The Royal Ontario Museum posted this amusing one: http://twitter.com/ROMtoronto/status/1361016111681142785?s=20

Alan Robertshaw
Alan Robertshaw
3 years ago

Er, what are that bloke’s intentions towards that bear?

I choose to interpret the picture that it’s a trap. The cute teddy bear lures him in; then all the big bears eat him for hunting.

Demonhype
Demonhype
3 years ago

@Full Metal Ox

I think Taran from the Chronicles of Prydain books was also a parentless founding whose parentage was never revealed. In fact, there was some part where he thought he’d found his father and was upset that it was a simple shepherd/farmer rather than the nobility or royalty he’d always hoped for, but it turned out the guy lied because he was old and needed help reviving the farmland that he needed to survive and told him before he died from accident injuries. But it was a major character arc, as Taran had even thought, when he saw the guy fall initially, to leave him and hoped it would bury his shame, and he did some major reassessing of his values and what kind of person he was because of that moment where he seriously considered leaving a man he believed was his father to die so he could escape the shame of being a commoners son. And in the end, the theme continues, that his bio parentage isn’t important, because nothing defines who he is except him and his own actions, and at the finale the wizard who raised him said he found him in the bushes near a battlefield where many men and women lay dead,noble and peasant, with nothing to connect him to any particular person, which really cemented that no, we aren’t going to find out his dad was secretly an emperor or anything else, and anything he gets in life is the result of his own actions and not as a gift of noble birth.

LollyPop
LollyPop
3 years ago

I nearly spit out my tea at the “baby, I love you” one. So sinister, yet so funny – if that was the artist intention then they are a design genius.

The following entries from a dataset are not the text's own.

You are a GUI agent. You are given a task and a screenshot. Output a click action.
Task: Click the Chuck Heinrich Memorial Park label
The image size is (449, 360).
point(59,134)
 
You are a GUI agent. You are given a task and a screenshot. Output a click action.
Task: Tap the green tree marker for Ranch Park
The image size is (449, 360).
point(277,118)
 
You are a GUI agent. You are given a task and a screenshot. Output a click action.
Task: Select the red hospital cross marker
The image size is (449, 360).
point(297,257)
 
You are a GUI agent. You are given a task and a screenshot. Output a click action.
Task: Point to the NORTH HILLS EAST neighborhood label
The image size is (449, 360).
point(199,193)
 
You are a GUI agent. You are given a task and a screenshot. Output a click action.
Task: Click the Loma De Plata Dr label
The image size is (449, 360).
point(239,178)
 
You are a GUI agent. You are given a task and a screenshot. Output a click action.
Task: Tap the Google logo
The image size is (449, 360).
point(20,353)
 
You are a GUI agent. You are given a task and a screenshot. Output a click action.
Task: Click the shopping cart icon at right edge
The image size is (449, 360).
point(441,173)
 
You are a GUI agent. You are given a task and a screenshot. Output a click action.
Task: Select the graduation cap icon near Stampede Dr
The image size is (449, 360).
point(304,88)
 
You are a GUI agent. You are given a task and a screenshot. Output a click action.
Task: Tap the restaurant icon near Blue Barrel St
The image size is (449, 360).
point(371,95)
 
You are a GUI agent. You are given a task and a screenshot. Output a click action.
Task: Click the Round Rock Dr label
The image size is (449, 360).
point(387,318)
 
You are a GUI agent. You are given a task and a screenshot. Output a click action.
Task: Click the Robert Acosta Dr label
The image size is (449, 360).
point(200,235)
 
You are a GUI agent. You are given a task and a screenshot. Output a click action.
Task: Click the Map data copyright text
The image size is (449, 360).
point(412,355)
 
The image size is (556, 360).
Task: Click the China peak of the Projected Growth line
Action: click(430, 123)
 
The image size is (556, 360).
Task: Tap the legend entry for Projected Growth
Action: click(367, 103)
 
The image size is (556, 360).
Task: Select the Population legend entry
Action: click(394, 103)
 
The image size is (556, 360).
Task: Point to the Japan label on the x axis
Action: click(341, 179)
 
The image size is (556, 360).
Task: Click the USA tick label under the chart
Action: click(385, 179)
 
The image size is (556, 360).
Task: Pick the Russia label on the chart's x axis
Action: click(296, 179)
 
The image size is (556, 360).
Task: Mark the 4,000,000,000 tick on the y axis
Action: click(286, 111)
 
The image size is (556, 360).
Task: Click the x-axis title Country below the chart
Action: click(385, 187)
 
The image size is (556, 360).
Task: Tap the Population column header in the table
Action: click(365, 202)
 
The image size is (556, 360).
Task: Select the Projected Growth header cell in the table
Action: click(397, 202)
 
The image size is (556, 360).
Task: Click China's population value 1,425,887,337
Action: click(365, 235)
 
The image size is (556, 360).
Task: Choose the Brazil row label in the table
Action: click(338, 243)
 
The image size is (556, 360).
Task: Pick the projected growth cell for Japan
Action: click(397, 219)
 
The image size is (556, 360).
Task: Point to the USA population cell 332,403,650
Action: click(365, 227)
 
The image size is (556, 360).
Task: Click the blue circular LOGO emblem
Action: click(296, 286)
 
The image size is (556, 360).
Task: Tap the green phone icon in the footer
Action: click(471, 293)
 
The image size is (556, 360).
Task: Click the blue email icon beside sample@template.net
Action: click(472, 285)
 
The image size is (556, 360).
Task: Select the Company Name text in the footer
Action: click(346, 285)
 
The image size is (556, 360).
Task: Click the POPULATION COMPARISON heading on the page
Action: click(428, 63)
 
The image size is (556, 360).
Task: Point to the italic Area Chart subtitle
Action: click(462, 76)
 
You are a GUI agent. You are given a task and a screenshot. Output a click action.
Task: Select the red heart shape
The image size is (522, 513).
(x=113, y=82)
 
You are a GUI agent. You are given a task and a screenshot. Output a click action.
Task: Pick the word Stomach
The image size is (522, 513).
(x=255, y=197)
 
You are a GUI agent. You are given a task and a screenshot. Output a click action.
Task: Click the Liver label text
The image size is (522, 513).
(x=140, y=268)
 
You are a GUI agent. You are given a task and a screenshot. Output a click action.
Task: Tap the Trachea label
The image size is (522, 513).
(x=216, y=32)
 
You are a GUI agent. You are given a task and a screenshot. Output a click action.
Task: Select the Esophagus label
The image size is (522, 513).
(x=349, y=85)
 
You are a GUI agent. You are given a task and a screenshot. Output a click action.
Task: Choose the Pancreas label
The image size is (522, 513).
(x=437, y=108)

Speaking of Bam Bam, my cousins toddler has earnt that nickname after turning from the most mild mannered, sleepy baby imaginable to a cheerfully destructive whirlwind seemingly overnight. It’s very cute but his lack of any sense of personal safety is adding a few grey hairs to his parents, I think.

Surplus to Requirements
Surplus to Requirements
3 years ago

The one that appears to show a redheaded cavewoman assaulting a topless ballerina from behind?

Kimstu
Kimstu
3 years ago

The “wipe your pen upon my pants” one seems to have a piece of actual penwiper fabric forming the guy’s knickerbockers, so that at least makes some sense in a slightly bizarre take on the greeting-card-with-practical-use concept.

(Why in the ever-loving blue-eyed world that guy is standing in front of a doghouse with what looks like a shark-toothed leopard in it, though, I cannot imagine.)

Yeah, the weapons imagery is problematic but the whole classical Eros/Cupid mythology with the bow and arrows is partly to blame for it.

Kimstu
Kimstu
3 years ago

Also, the circus tent in the background of the “Let’s Come to the Point” card inclines me to think that the guy is supposed to be doing a sword swallowing act. Hard to tell in 2D, but it looks like the card has some kind of popup/cutout feature that you can manipulate to make it appear that he’s swallowing the little knife.

Still pretty weird as a valentine motif, but less skeevy than directly menacing your beloved with sharp weapons!

Tabby Lavalamp
3 years ago

It’s nice to see they used to make cards specifically for Armie Hammer.

Masse_Mysteria
Masse_Mysteria
3 years ago

I’ve never got why something being cute or lovable means you’d want to it it (or her/him/them), but somehow the one with the “sweet enough to eat” is at least… pretty? I like that the girl’s expression is less abject horror or weird delight and more “I did not sign up for this”.

The other cannibalism one is just weird. What is she doing with that giant spoon?? Is she going to boil the guy until he’s mushy enough to eat with a spoon? If it’s for stirring, she’d need a bigger pot.

Viscaria
Viscaria
3 years ago

@ Kimstu

The “wipe your pen upon my pants” one seems to have a piece of actual penwiper fabric forming the guy’s knickerbockers, so that at least makes some sense in a slightly bizarre take on the greeting-card-with-practical-use concept.

I didn’t know penwiper fabric was a thing! Huh. What an exceedingly weird Valentine. I love it.